Look through the records, and wherever the string "agent" turns up, copy out that line.

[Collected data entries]
=== Section Start ===

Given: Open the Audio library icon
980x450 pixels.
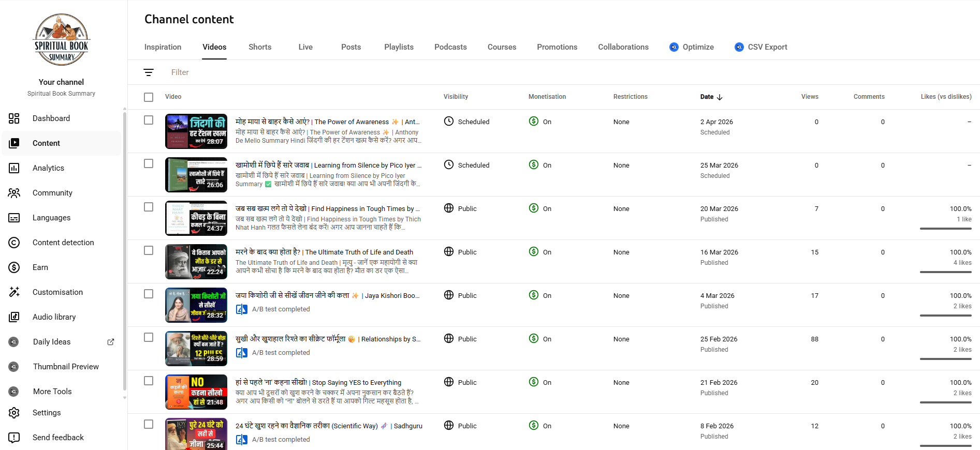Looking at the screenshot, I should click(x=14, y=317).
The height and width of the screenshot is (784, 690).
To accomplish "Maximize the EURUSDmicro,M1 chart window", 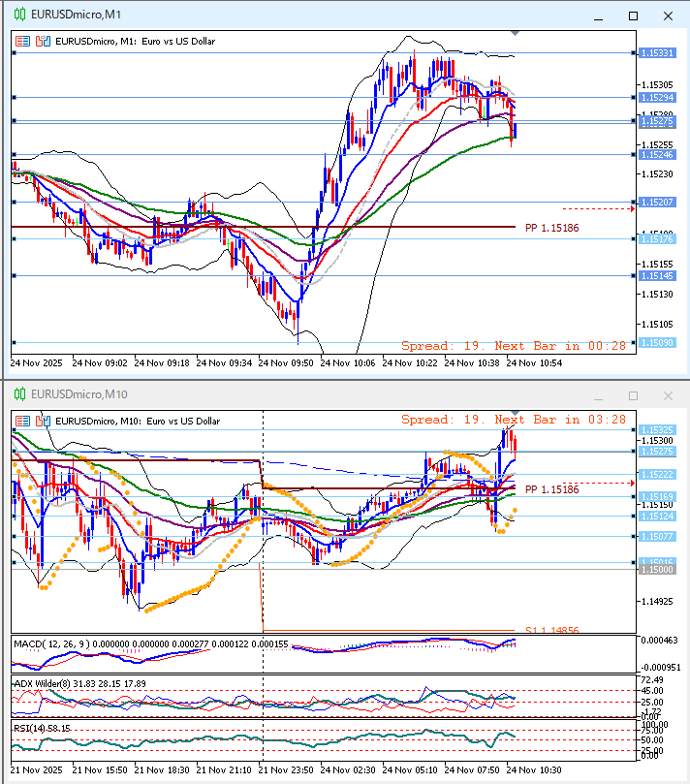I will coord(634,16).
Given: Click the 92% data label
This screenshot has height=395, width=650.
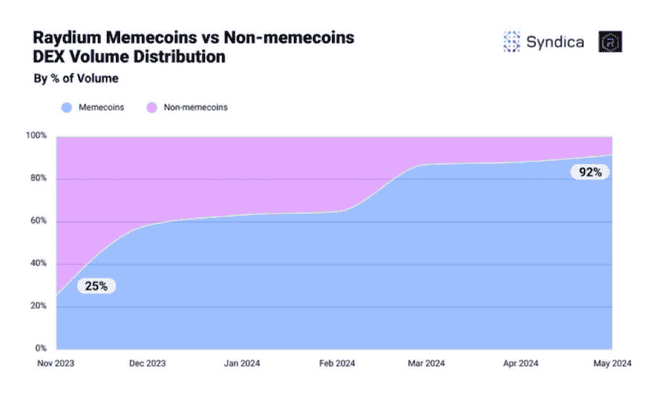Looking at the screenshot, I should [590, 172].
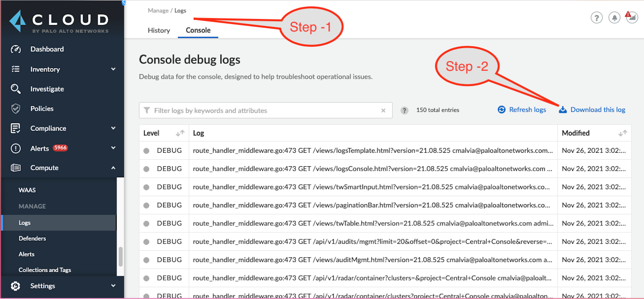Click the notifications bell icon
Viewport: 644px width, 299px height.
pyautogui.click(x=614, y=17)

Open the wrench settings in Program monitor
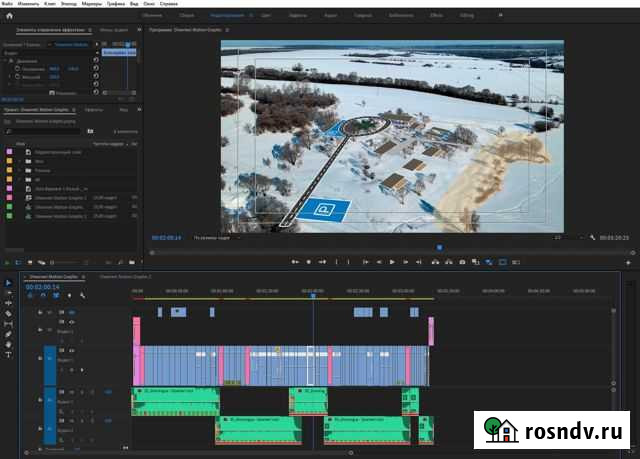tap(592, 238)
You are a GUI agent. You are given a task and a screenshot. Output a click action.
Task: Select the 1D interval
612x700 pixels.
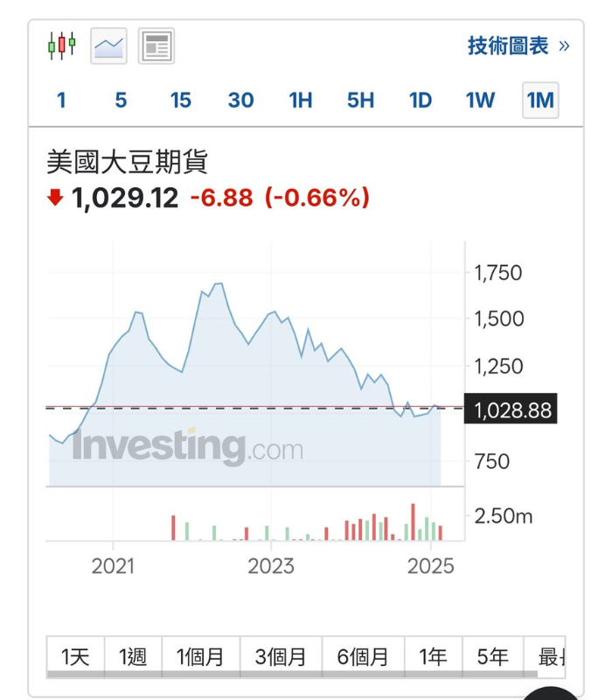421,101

=== Section End ===
=== Section Start ===

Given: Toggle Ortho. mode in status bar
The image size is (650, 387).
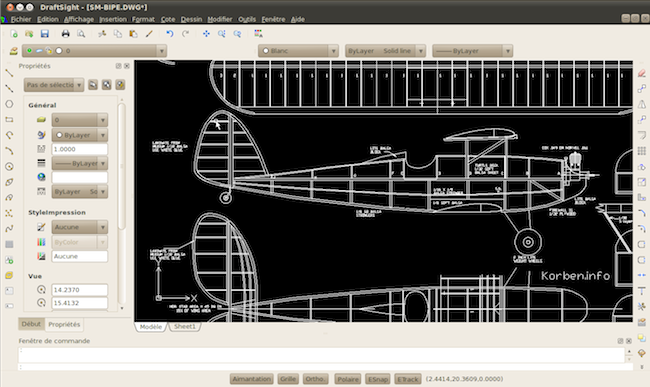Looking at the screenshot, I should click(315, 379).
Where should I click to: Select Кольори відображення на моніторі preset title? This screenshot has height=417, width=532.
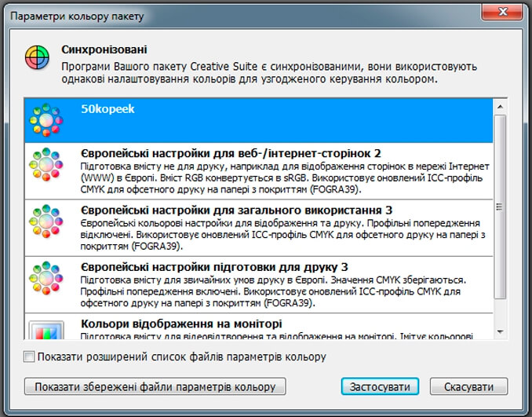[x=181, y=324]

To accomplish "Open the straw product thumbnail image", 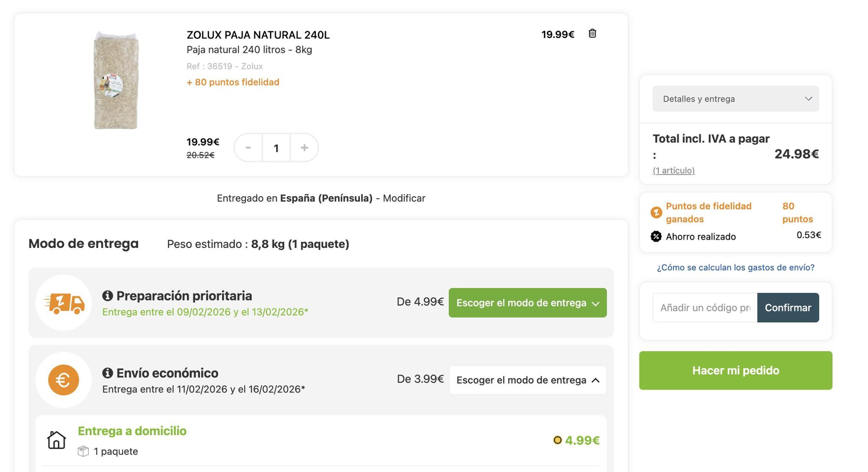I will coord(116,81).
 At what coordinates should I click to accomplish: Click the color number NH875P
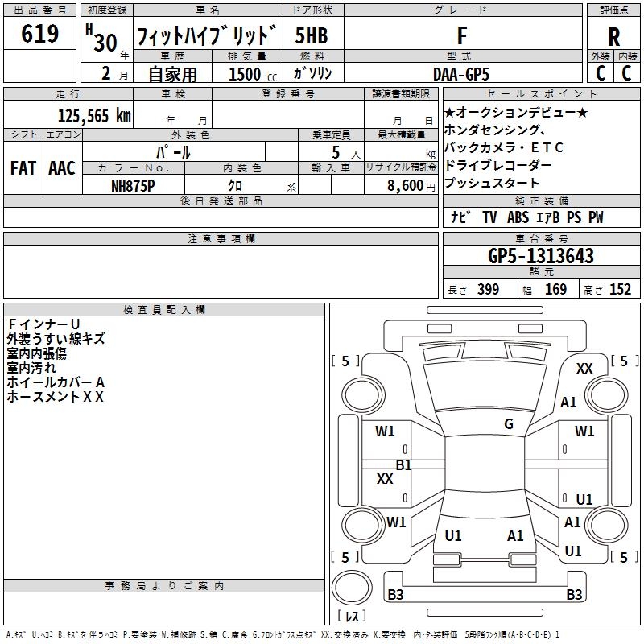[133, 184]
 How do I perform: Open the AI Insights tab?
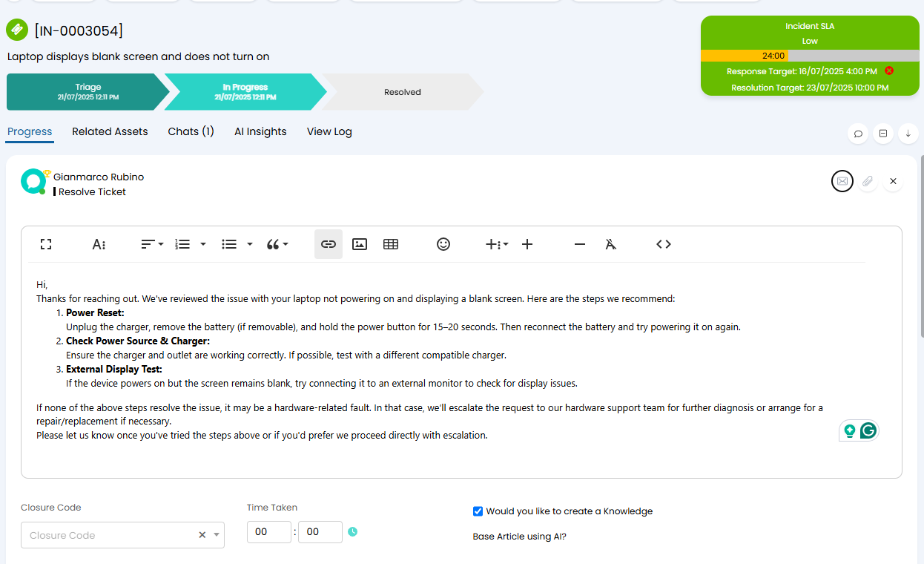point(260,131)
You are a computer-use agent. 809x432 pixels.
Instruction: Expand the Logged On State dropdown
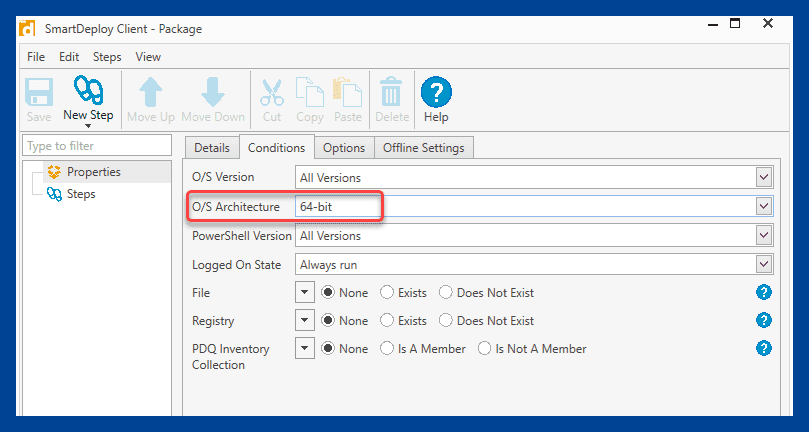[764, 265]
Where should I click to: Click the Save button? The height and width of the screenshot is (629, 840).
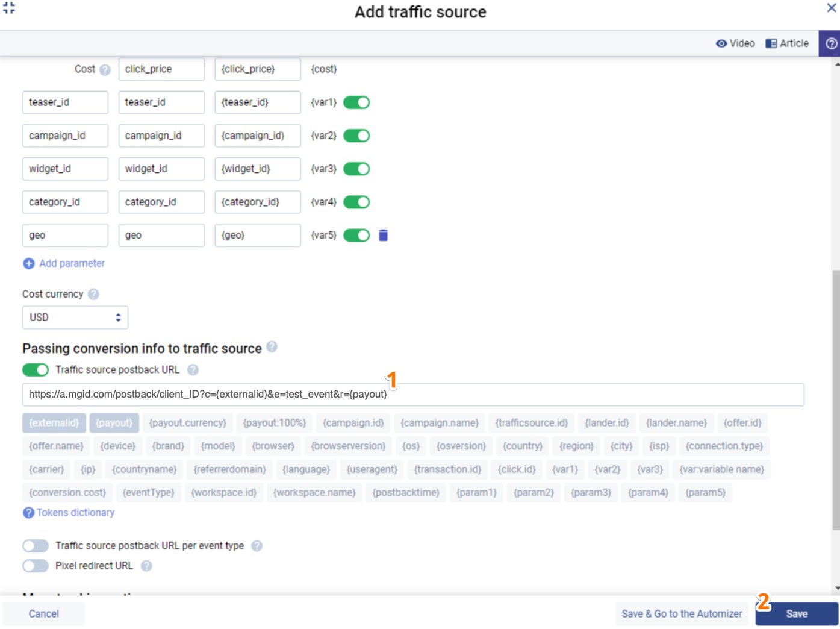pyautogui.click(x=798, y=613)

=== Section End ===

Result
You are a GUI agent. You are given a task and a screenshot. Output a click action.
You are a computer-use agent. 809x432 pixels.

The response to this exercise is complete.